This morning would have been a reasonable morning to skip our walk. The morning light was dispersed by freezing fog looking as if dawn was stalled and needed a push. But the routine had to go on. That is one of the reasons I wanted a dog, to remind me of the routines that I need to be committed to whether I wanted to or not.
In some ways, routines are easy. The habitual rehearsal of that which took place the day before, the season before, the year before. I know what to do and where to go – and usually I know why.
Routines are Easy
Routines have a goal. They are headed somewhere. Routines are about routes, pathways, the beaten path. The beaten path where the grass lays down, the rocks smoothed by friction, where the way is clear. These routines, these pathways are easy. The resistance is not from the route, but whether or not to get started and to keep walking.
My morning routine: first, get some coffee, quietly. Second, sit in my comfy chair and read my morning devotions. Third get more coffee, maybe some oatmeal. Read and think. More coffee. Sit. Pray. More coffee. Get lunches packed and send my wife and son off to school. Every morning, more or less, this routine centers my day. I find often that when the routine is broken, I feel off center.
Routines are Hard
In the morning as I practice my routine walk, geese fly overhead. Nearly every morning. Don’t know where they’re headed, or where they came from. What did they do all through the night? And where?
But when the sun’s light is at the goose-alarm-clock angle, they stir and they fly over. Some land in alfalfa fields nearby, some in the river, or suburban ponds. Every day, like clockwork, set by the daily rhythms of the sun. It doesn’t seem to matter what the weather is like, but the geese are dedicated. Watching a goose flopping its big flipper-feet one step at a time to break the ice, swimming and nibbling on the grass below. That poor bird must have been at least a little bit chilly.
Sometimes routines are hard to stay with. Bright, shiny, new things can catch our attention and distract us. I am easily side-tracked. Daily tasks, picking up things, cleaning the kitchen, playing with the dog; reading emails and magazines and books and blogs; sometimes just wanting to nap or hit snooze on the alarm. Other times the challenge comes from opposition: budget woes and unemployment, depression and lethargy, doubt and unanswered questions.
Routines are hard. The word route comes from the Latin “rupta”, or to rupture. Sometimes sticking to routine is hard and requires breaking through something: ice, drowsiness, distractions, disappointments.
Routines are Easy and Routines are Hard
Livable Liturgies: Winter
Over the course of the last several months, I have noticed the routine behaviors I carry out. Many of them are daily, and most all of them are mundane and filled with potential for vacuous meaninglessness. So I need to wake up and seek the patterns God is tracing in the daily routines.
I’ve had friends and acquaintances who reside in the great Down Under: New Zealand and Australia. Thinking about Christmas with Santa wearing shorts and coming in on a surfboard has never been an easy to imagine. Advent is about awaiting the Savior’s birth in the “bleak mid-winter” not the bright sunshine.
But as I take in the beauty of the late fall and the early winter in the northern hemisphere I feel a longing to see the land of my southern friends, especially on the days my fingers go numb from the cold snow I’ve been shoveling from the front walk. While I am aware of the trappings of the season all around from tales of magical sugar plums and sacred angels, the season of waiting, Advent, places a certain holy dissonance in my outlook. Waiting implies patience, the result of hope-filled endurance, arising from the awareness that the present is still lacking something essential. So we wait.

********

◆ **Given instruction A**: Name everything the piece on routines says sticking to routine may require breaking through.
◆ **Given instruction B**: Copy the passage of the piece on routines word for word. Start at the words "My morning routine: first, get" and stop after "feel off center.".
◆ **Given instruction C**: Write the next part of the piece on routines, picking up after its last sentence.

◆ **Material provided**:

********

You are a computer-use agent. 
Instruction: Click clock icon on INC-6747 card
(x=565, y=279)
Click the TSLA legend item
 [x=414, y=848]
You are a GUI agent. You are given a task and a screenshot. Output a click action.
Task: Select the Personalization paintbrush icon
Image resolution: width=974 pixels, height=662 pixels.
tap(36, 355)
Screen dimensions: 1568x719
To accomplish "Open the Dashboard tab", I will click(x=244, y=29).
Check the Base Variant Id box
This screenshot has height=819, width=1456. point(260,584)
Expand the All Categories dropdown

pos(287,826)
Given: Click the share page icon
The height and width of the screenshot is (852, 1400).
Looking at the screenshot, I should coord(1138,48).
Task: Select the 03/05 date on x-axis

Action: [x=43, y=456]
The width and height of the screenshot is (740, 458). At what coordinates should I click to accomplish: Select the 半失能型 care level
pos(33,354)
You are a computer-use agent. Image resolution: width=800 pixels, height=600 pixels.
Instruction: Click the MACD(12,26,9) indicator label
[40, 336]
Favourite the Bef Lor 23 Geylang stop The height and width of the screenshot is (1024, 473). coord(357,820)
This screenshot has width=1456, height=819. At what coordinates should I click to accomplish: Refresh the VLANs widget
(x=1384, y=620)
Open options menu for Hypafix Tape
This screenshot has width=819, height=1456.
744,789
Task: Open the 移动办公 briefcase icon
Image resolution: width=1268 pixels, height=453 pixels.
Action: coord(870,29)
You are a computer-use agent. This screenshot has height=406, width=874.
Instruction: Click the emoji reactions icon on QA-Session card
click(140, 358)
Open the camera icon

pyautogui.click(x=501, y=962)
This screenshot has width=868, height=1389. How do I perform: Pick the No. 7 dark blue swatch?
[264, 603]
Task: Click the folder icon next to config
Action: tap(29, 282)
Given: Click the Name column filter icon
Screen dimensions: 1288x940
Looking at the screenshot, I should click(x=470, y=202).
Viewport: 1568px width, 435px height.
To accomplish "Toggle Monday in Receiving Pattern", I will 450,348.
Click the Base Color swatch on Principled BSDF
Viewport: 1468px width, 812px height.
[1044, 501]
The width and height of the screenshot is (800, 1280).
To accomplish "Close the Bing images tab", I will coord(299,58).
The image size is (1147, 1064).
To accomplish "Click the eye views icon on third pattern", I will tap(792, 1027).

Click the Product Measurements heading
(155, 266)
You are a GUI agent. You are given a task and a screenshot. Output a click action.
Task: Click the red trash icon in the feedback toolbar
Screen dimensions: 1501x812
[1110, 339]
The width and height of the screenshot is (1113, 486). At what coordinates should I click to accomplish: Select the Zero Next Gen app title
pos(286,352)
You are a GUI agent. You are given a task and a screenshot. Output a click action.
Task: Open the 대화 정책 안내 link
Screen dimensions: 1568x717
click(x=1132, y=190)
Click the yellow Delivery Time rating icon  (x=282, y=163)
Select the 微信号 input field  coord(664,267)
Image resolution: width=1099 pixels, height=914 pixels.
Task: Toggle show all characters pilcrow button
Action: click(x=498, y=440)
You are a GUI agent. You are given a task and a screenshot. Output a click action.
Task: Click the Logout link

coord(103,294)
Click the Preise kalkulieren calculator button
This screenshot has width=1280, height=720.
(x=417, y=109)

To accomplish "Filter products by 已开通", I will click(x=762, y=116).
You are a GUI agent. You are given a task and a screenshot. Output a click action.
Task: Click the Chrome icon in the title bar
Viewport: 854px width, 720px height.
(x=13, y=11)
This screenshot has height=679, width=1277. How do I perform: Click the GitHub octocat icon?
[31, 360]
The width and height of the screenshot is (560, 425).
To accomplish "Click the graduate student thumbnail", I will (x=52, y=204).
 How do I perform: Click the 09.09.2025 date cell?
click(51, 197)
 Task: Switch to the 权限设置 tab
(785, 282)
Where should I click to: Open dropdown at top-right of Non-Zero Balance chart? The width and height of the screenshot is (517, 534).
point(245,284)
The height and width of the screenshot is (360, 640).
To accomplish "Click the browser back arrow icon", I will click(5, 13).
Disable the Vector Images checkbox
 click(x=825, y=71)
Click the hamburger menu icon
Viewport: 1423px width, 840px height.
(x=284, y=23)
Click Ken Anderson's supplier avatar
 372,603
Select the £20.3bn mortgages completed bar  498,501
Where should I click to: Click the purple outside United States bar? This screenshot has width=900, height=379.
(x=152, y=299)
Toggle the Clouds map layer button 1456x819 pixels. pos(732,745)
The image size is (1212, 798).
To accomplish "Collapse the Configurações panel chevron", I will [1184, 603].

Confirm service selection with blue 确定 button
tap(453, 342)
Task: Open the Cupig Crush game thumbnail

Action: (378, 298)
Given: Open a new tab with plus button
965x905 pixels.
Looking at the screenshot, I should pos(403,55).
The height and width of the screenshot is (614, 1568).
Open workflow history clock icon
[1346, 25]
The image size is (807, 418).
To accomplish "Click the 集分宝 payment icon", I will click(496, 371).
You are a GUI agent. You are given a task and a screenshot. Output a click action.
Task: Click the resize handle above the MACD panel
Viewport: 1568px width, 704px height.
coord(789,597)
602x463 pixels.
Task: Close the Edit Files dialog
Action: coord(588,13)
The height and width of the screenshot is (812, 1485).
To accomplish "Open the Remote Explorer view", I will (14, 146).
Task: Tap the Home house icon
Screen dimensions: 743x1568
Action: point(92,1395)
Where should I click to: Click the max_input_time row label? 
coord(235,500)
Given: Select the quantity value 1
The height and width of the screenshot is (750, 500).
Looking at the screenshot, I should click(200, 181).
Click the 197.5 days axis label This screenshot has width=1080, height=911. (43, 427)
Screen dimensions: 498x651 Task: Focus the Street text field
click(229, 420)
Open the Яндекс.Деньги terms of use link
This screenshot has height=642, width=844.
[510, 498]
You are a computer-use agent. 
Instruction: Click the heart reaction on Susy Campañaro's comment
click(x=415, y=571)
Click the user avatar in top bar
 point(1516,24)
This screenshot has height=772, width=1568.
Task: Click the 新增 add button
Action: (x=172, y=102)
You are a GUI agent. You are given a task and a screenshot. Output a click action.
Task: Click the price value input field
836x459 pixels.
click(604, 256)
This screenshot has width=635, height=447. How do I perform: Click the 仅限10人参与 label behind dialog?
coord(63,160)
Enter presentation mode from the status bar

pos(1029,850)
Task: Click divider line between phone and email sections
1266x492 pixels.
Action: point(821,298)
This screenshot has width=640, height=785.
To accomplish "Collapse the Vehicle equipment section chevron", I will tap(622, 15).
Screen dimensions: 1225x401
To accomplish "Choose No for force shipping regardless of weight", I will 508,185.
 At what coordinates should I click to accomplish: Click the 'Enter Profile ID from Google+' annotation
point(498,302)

********

◆ **Right answer A**: ice, drowsiness, distractions, disappointments

◆ **Right answer B**:
My morning routine: first, get some coffee, quietly. Second, sit in my comfy chair and read my morning devotions. Third get more coffee, maybe some oatmeal. Read and think. More coffee. Sit. Pray. More coffee. Get lunches packed and send my wife and son off to school. Every morning, more or less, this routine centers my day. I find often that when the routine is broken, I feel off center.

◆ **Right answer C**:
As the Apostle Paul puts it, "we groan inwardly" in the time of waiting, a waiting that Paul says includes all of nature waiting with eager longing the birth of a new era (Rom 8). We, and creation, groaning and waiting go together. But so does hoping and waiting. As we wait for God to bring a new dawn each morning, we trust in God to bring the new era of "peace on earth".
Though we hope, we can still groan. Almost like passenger weary of travel asking, "Are we there yet?"
We hope by looking forward. We remember the previous graces and become open to receiving them again, fresh and new, but familiar. I await the green-leafed shade trees turning shades of red and gold and look forward to the crunching of leaves. I love late fall trees stripped and waiting, snow sleet, cold rain forcing us inside with coffee and tea and sweaters seeking warmth. Each season, I wait, and hope for the next.
In the heat of summer and the exorbitant air conditioning bills,
I long for the coolness of the fall.
In the barren-branched, steel grey skies of fall with dampness and mud,
I long the clean white blanket of winter’s snow.
In the frigid, shortened days of winter’s darkness
I look for the new sprouts and blossoms of spring.
In the abundance of pollen and blooms my allergies and sneezing longs for the hot, bright days of summer’s searing sun.
I begin to look forward to fall’s steel-grey skies.
Always seeking that which is to come, in faith and hope, we:
Worship God in the sacrament of the present abundance of available grace. Worship God in the restless impatience, trusting that God who has yet more in store. Worship God with grateful hands open and head held back receiving sun, wind, rain, and snow. Worship God with wrinkled forehead and closed eyes seeing by faith and not by sight what wonders are yet to come. Worship God in the grace-filled now and in the impatient hope of what is yet to come.
Liveable Liturgies
Over the course of the last several months, I have noticed the routine behaviors I carry out. Many of them are daily, and most all of them are mundane and filled with potential for vacuous meaninglessness.
Over the course of the last several months, I have noticed the routine behaviors I carry out. Many of them are daily, and most all of them are mundane and filled with potential for vacuous meaninglessness. So I need to wake up and seek the patterns God is tracing in the daily routines.
For several reasons, I have wanted a dog. Our blessed Neenah, pictured above, was in our family for fourteen years. She peacefully journeyed with us from our home in Pennsylvania, to Kansas, then to Idaho. She loved snuggling, chasing my fishing lures into the water, becoming a dripping mess at her water bowl, and loving people. She was an extrovert. And a protector, barking a fearlessly at shadowy silhouettes in the distance and scary looking doll hair underneath our daughter's blankets. She barked once at our mailman, Leroy, but then they became best friends.
Once when I heard Rev.Matthew Fox speak, I heard him refer to his spiritual director. All of us engaged in spiritual direction ministry should have a spiritual director with whom we meet regularly. But Rev Fox went on to explain that he takes his spiritual director for walks and is a dog. That made all the sense in the world to me. When Neenah and I walked, I was either lost in the thoughts of my own head, in quiet prayer, or talking to her. And when my mind drifted too far away, she would do something to bring me back to earth and attend to this world and to her. The twice daily walks were a dynamic dialectic between spiritual reflection on divine things and concerns and making sure she pooped in the right place (as well as other earthly concerns like fetch and scratching her belly.)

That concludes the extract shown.